Research towards brain-inspired computing based on beyond CMOS devices has gained momentum in recent years. The motivation beyond this vigorous research prevails in exploitation of the resemblance between the computing principles and the device characteristics. To this end, the devices are used to perform otherwise time-consuming and power hungry tasks required for brain-inspired computing. Due to their miniaturized dimensions, zero leakage and nonvolatility, spintronic devices are among the most promising class of beyond CMOS devices for this purpose. In this paper, we propose a novel spintronic structure based on antiferrromagnetically coupled domain walls. The device structure enables dedicated terminology for synaptic and neuron connections. This characteristic enables more efficient design of neuromorphic systems by allowing larger design space for designers.

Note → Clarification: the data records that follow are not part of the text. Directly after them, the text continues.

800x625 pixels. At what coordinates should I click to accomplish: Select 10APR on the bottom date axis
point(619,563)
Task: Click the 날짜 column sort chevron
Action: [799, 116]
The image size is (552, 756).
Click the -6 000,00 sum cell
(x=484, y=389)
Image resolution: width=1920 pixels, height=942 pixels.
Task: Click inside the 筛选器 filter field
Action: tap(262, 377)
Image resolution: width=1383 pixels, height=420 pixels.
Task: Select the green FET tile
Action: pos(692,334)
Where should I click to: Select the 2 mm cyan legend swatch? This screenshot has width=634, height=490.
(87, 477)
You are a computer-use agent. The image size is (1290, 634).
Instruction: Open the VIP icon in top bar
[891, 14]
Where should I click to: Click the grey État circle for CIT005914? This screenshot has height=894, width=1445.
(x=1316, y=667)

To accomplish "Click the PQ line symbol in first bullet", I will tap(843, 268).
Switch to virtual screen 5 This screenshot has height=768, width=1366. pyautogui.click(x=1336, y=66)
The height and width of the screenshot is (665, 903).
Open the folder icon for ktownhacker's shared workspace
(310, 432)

Furthermore, thanks to the coupling between the domain walls, the device can potentially operate at higher speeds; this higher speed contributes to improved performance of the neuromorphic system. In order to evaluate our proposed device structure, we developed a cross-layer simulation framework. Our simulation framework analyzes the neuromorphic system at the device, circuit and algorithm levels. Our simulation results show an order of magnitude improvement in the energy consumption compared to CMOS and analog neurons and up to 2X performance improvement as well as 8% improvement in the energy over state-of-the-art neuromorphic platforms using spintronic devices.